Senate candidate Dave McCormick led hedge fund that bet against some of Pennsylvania’s most iconic companies
CNN
Pennsylvania State Treasurer
In the years that Pennsylvania Senate candidate Dave McCormick led one of the world’s largest hedge funds, the firm bet millions of dollars against some of the state’s biggest and most iconic companies, financial filings show. Under McCormick’s leadership, Bridgewater Associates shorted the stocks of nearly 50 companies headquartered in Pennsylvania, including The Hershey Company and US Steel, a CNN review of records from the US Department of Labor found. Short positions, which are essentially bets that the companies’ stocks will drop, can hurt corporations by depressing their stock prices, making it harder to gain new financing, invest or hire more workers, according to experts. For financial institutions, short positions can be lucrative.
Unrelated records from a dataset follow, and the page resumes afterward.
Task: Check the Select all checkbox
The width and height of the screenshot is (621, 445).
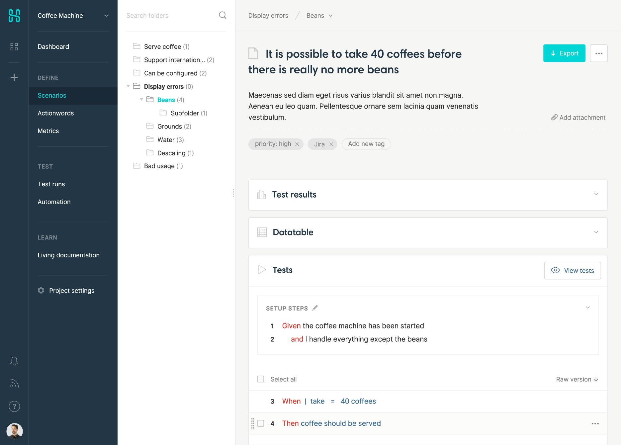Action: click(x=260, y=379)
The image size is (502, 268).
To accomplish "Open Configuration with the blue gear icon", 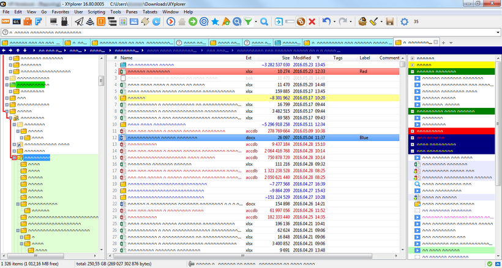I will [404, 22].
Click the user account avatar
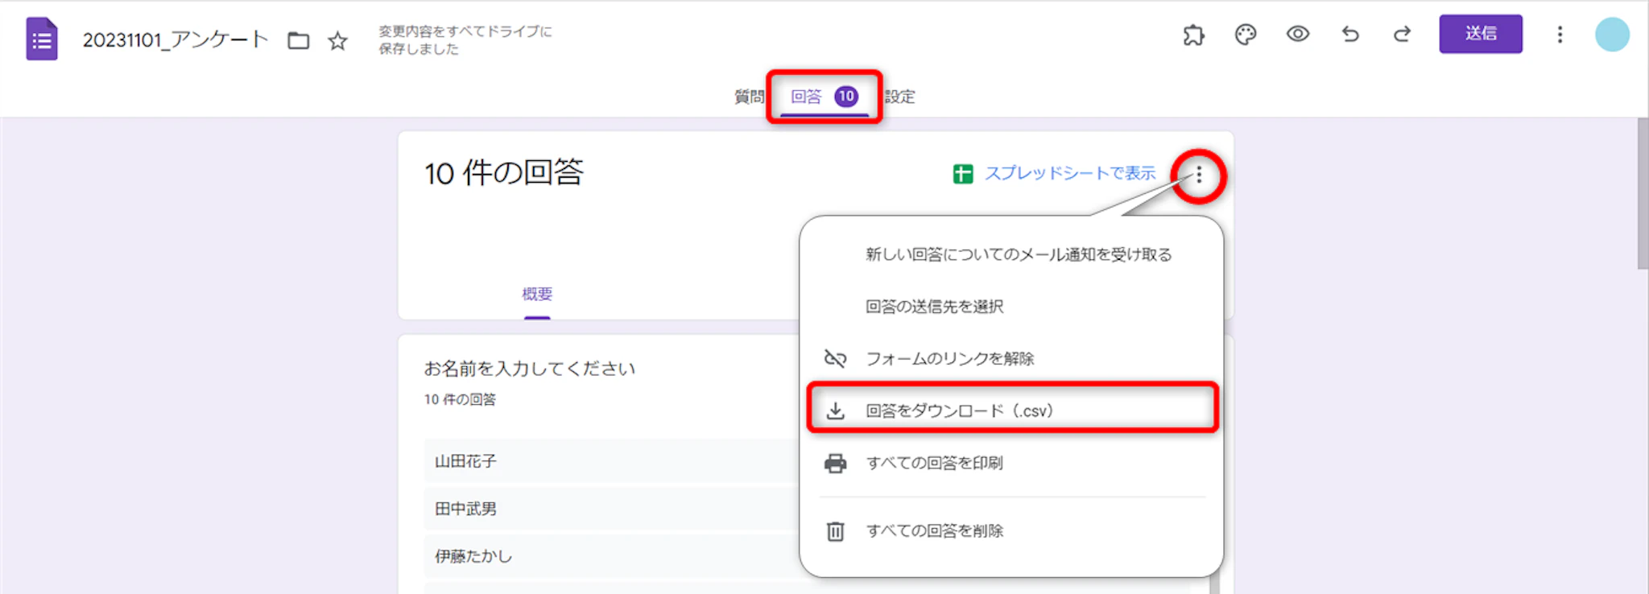Screen dimensions: 1649x594 point(1612,35)
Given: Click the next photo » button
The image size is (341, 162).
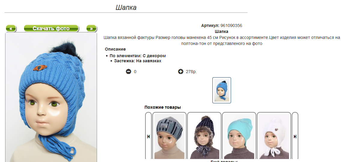Looking at the screenshot, I should [91, 28].
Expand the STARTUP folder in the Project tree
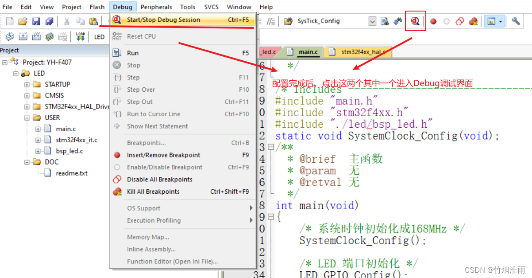 point(28,84)
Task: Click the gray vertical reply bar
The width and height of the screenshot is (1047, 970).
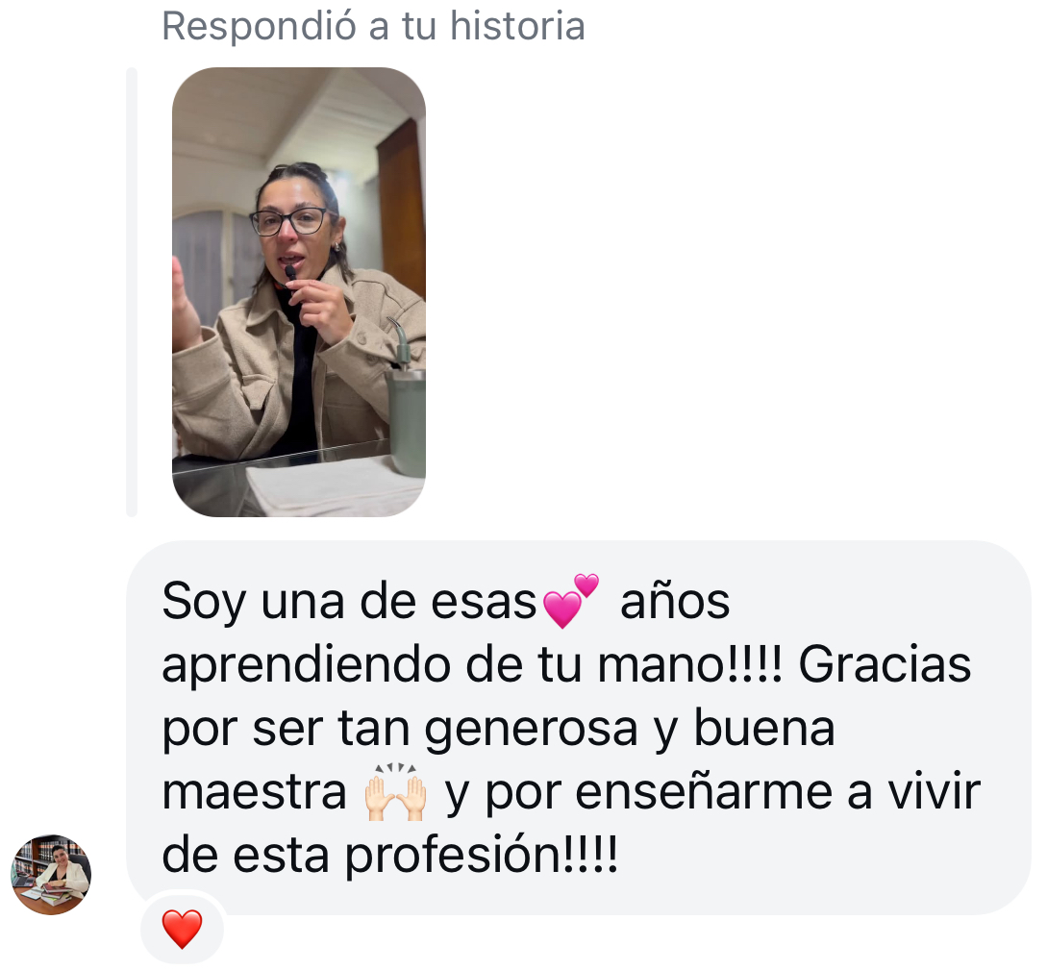Action: pyautogui.click(x=132, y=291)
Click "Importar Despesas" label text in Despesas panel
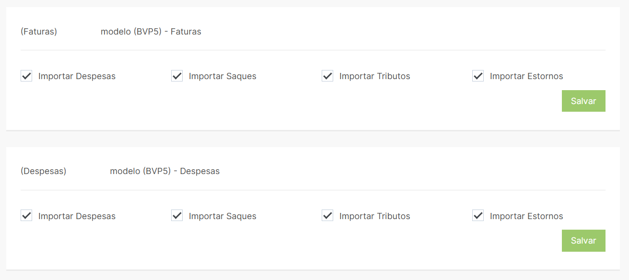The width and height of the screenshot is (629, 280). pos(77,216)
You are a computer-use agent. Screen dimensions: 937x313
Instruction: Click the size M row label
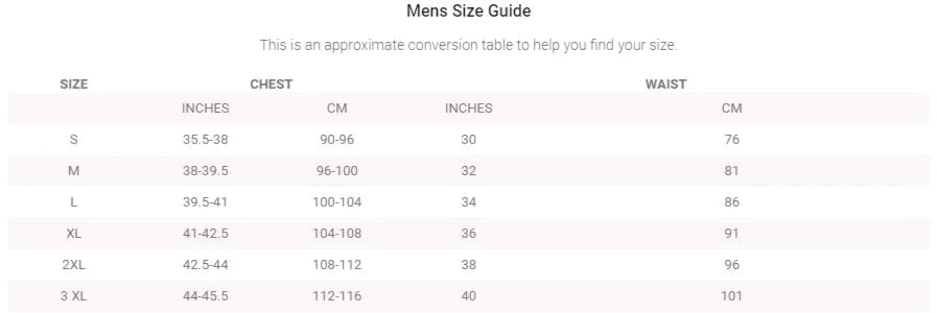pyautogui.click(x=74, y=171)
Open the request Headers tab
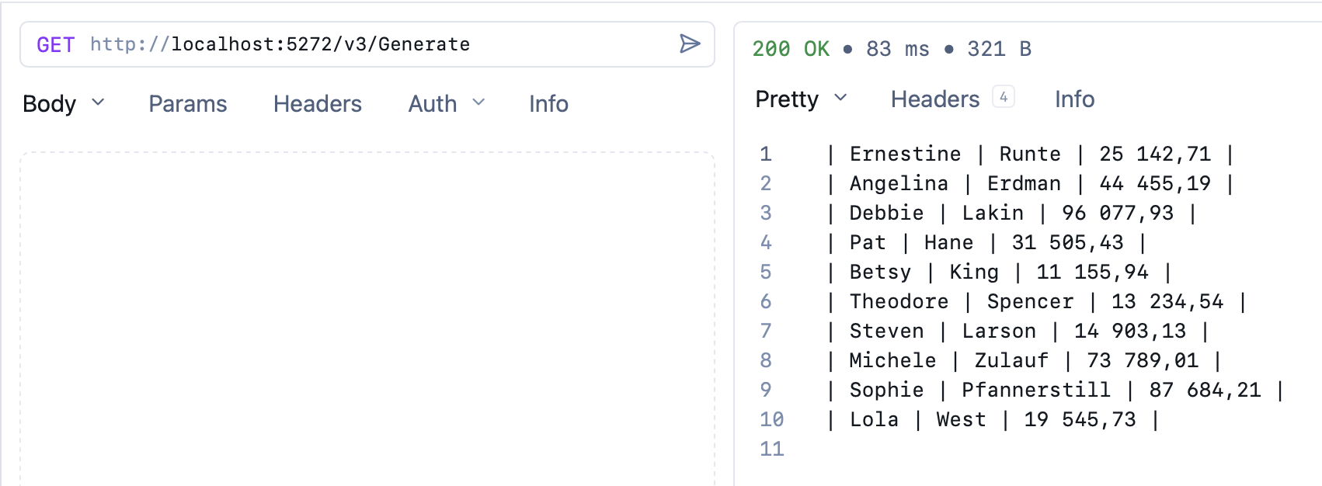This screenshot has height=486, width=1322. 317,104
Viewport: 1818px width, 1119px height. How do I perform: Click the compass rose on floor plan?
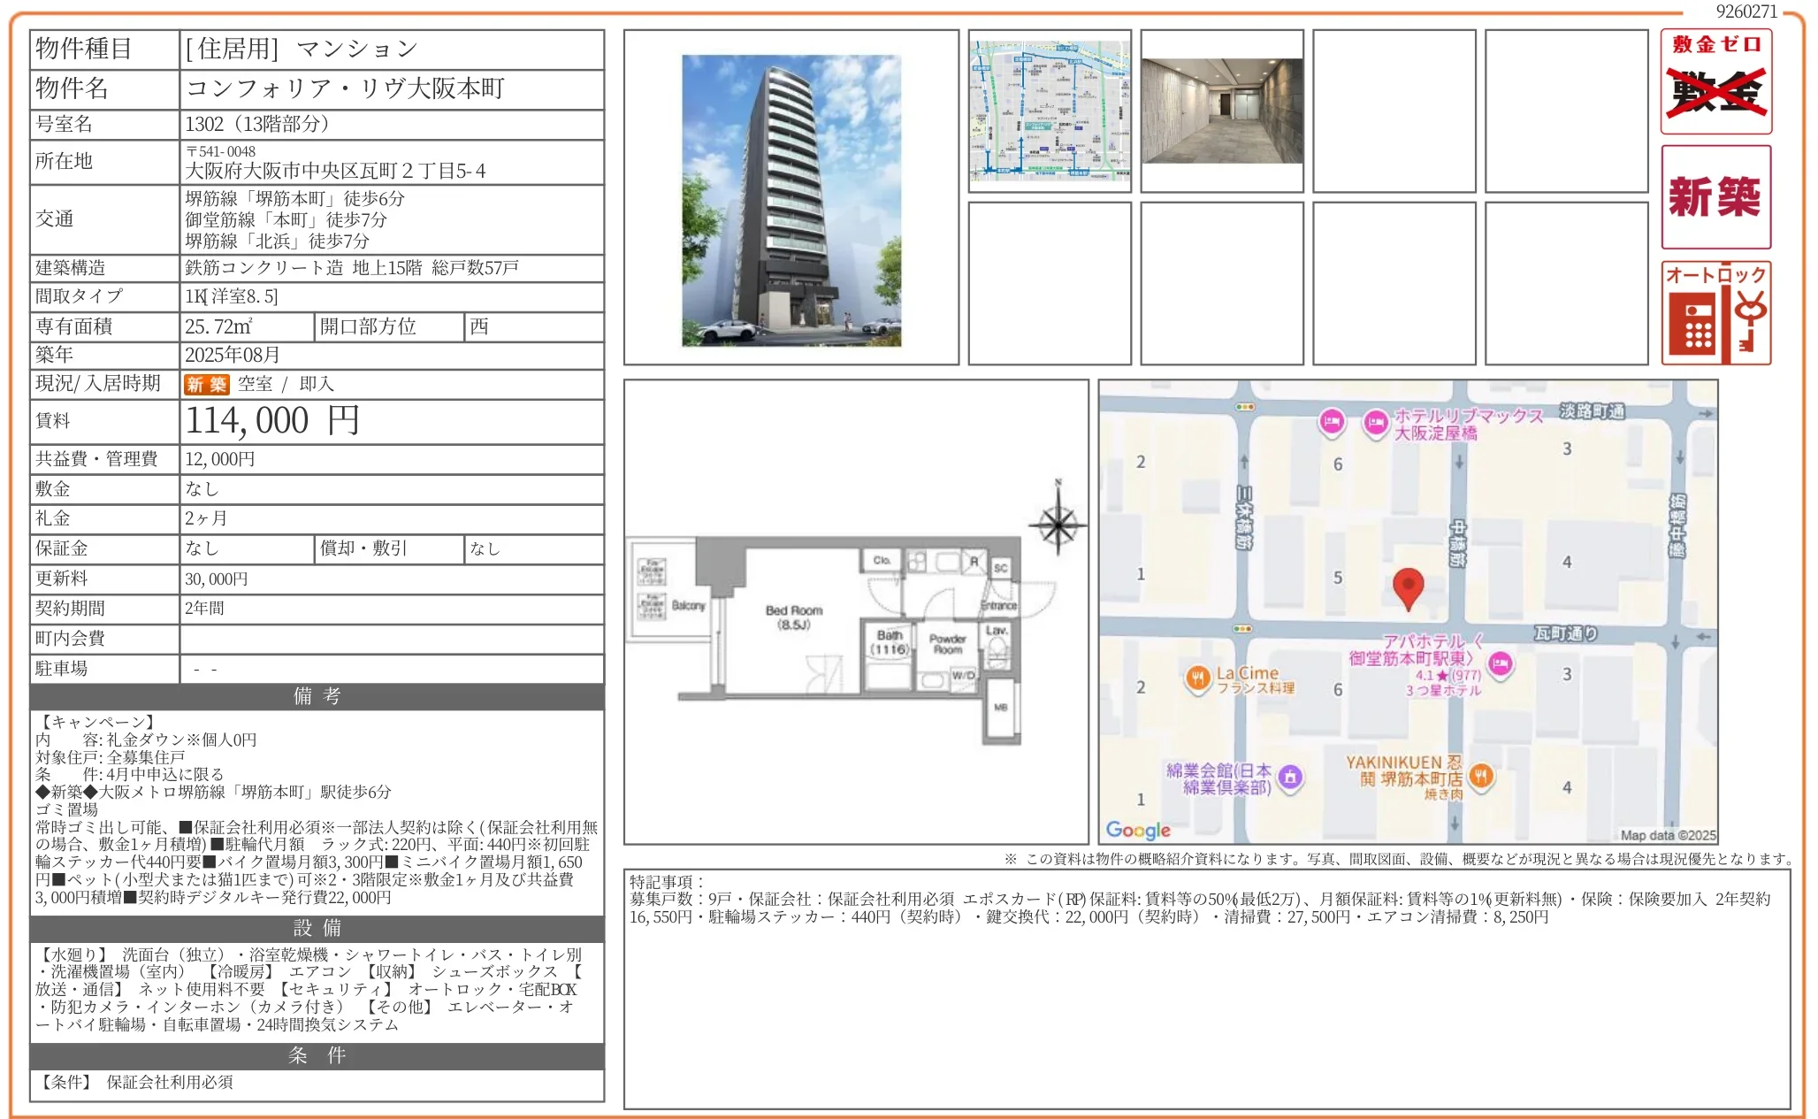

But what makes sense as an investor can take on new meaning in politics as McCormick, a Republican making his second bid for Senate, casts himself as a job creator for Pennsylvanians. “Fundamentally, I think Dave McCormick is out of touch with workers,” said Kevin Boltz, who works for Hershey in central Pennsylvania and is a longtime member of the union that represents the company’s employees. “I don’t think this man understands my way of life.” The Pennsylvania race – a face-off between McCormick and three-term Democratic Sen. Bob Casey – is crucial as Republicans try to flip the one or two seats they need to win control of the Senate.